Could the data below be copied exactly, minus the pictures?

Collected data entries
-*-

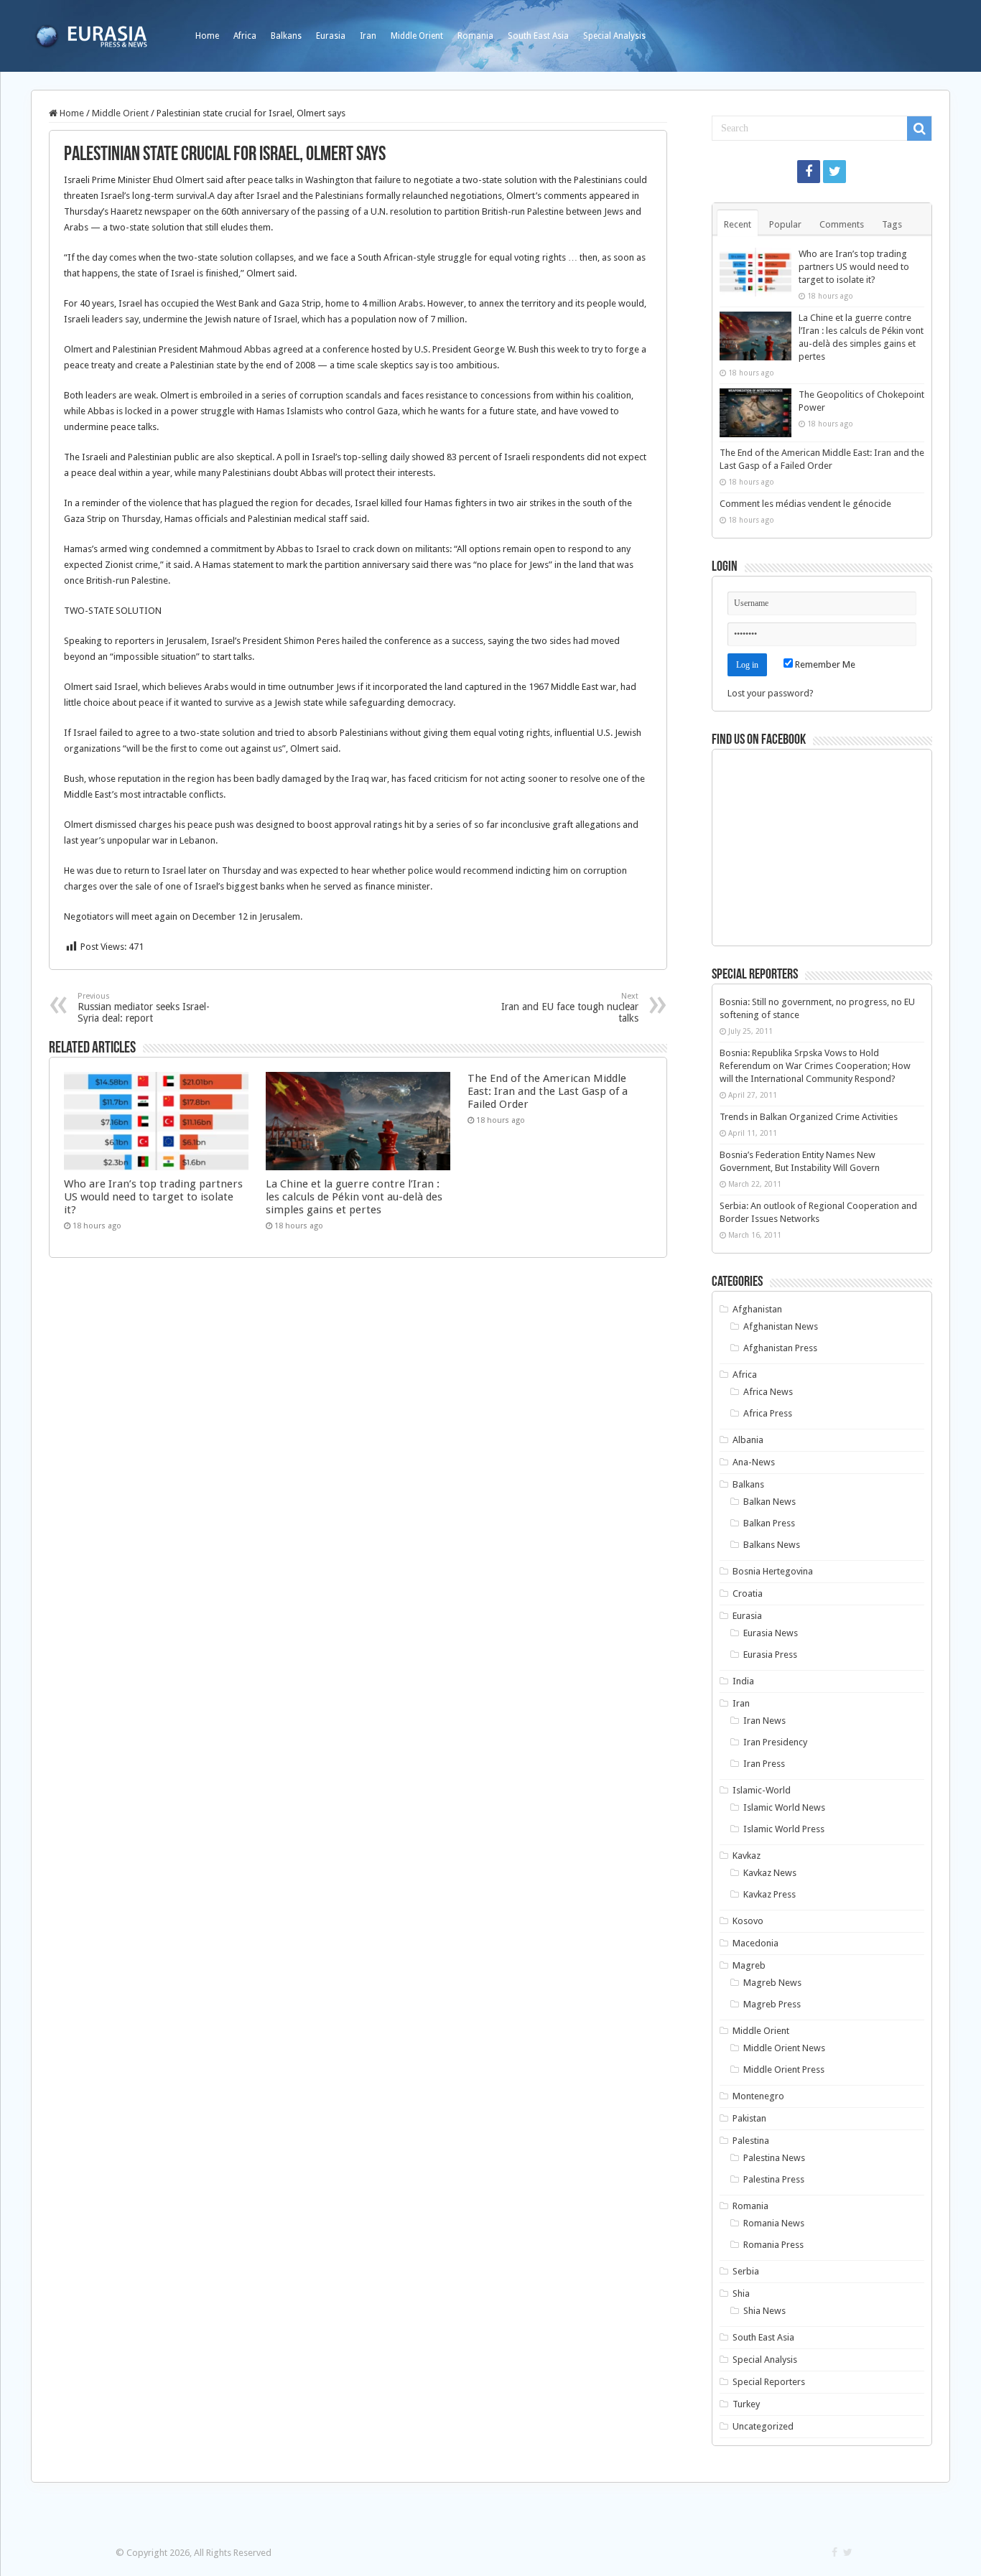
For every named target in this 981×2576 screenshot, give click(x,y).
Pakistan (749, 2118)
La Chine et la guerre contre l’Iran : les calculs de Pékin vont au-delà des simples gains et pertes (354, 1196)
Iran (368, 36)
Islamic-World (762, 1790)
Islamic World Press (783, 1829)
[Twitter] (834, 171)
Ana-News (754, 1462)
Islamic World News (784, 1807)
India (743, 1681)
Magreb (749, 1965)
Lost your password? (770, 693)
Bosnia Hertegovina (773, 1571)
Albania (748, 1439)
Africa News (768, 1391)
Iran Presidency (775, 1742)
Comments (841, 224)
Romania (475, 36)
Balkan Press (769, 1523)
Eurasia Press (770, 1654)
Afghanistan (757, 1309)
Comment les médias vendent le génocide (805, 503)
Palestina (751, 2140)
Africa (244, 36)
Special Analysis (614, 36)
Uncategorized (763, 2426)
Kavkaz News (769, 1872)
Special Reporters (769, 2381)
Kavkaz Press (769, 1894)
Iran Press (764, 1763)
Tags (892, 224)
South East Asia (538, 36)
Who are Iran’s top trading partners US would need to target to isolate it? (153, 1196)
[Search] (919, 128)
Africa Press (767, 1413)
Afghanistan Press (780, 1348)
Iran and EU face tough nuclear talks (569, 1007)
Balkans (286, 36)
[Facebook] (808, 171)
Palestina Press (773, 2179)
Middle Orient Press (783, 2069)
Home (207, 36)
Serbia (746, 2271)
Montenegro (758, 2096)
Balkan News (769, 1501)
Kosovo (748, 1920)
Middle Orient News (784, 2048)
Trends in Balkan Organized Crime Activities (809, 1116)
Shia (741, 2293)
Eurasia (330, 36)
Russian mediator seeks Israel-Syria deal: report (144, 1007)
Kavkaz (747, 1855)
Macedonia (755, 1943)
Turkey (746, 2404)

-*-

> SOLUTION BELOW:
For every named target in this 981×2576 screenshot, give click(x,y).
Pakistan (749, 2118)
La Chine et la guerre contre l’Iran : les calculs de Pékin vont au-delà des simples gains et pertes (354, 1196)
Iran (368, 36)
Islamic-World (762, 1790)
Islamic World Press (783, 1829)
[Twitter] (834, 171)
Ana-News (754, 1462)
Islamic World News (784, 1807)
India (743, 1681)
Magreb (749, 1965)
Lost your password? (770, 693)
Bosnia Hertegovina (773, 1571)
Albania (748, 1439)
Africa News (768, 1391)
Iran Presidency (775, 1742)
Comments (841, 224)
Romania (475, 36)
Balkan Press (769, 1523)
Eurasia Press (770, 1654)
Afghanistan (757, 1309)
Comment les médias vendent le génocide (805, 503)
Palestina (751, 2140)
Africa (244, 36)
Special Analysis (614, 36)
Uncategorized (763, 2426)
Kavkaz News (769, 1872)
Special Reporters (769, 2381)
Kavkaz Press (769, 1894)
Iran Press (764, 1763)
Tags (892, 224)
South East Asia (538, 36)
Who are Iran’s top trading partners US would need to target to isolate it? (153, 1196)
[Search] (919, 128)
Africa Press (767, 1413)
Afghanistan Press (780, 1348)
Iran and EU face tough nuclear talks (569, 1007)
Balkans (286, 36)
[Facebook] (808, 171)
Palestina Press (773, 2179)
Middle Orient Press (783, 2069)
Home (207, 36)
Serbia (746, 2271)
Montenegro (758, 2096)
Balkan News (769, 1501)
Kosovo (748, 1920)
Middle Orient News (784, 2048)
Trends in Balkan Organized Crime Activities (809, 1116)
Shia (741, 2293)
Eurasia (330, 36)
Russian mediator seeks Israel-Syria deal: report (144, 1007)
Kavkaz (747, 1855)
Macedonia (755, 1943)
Turkey (746, 2404)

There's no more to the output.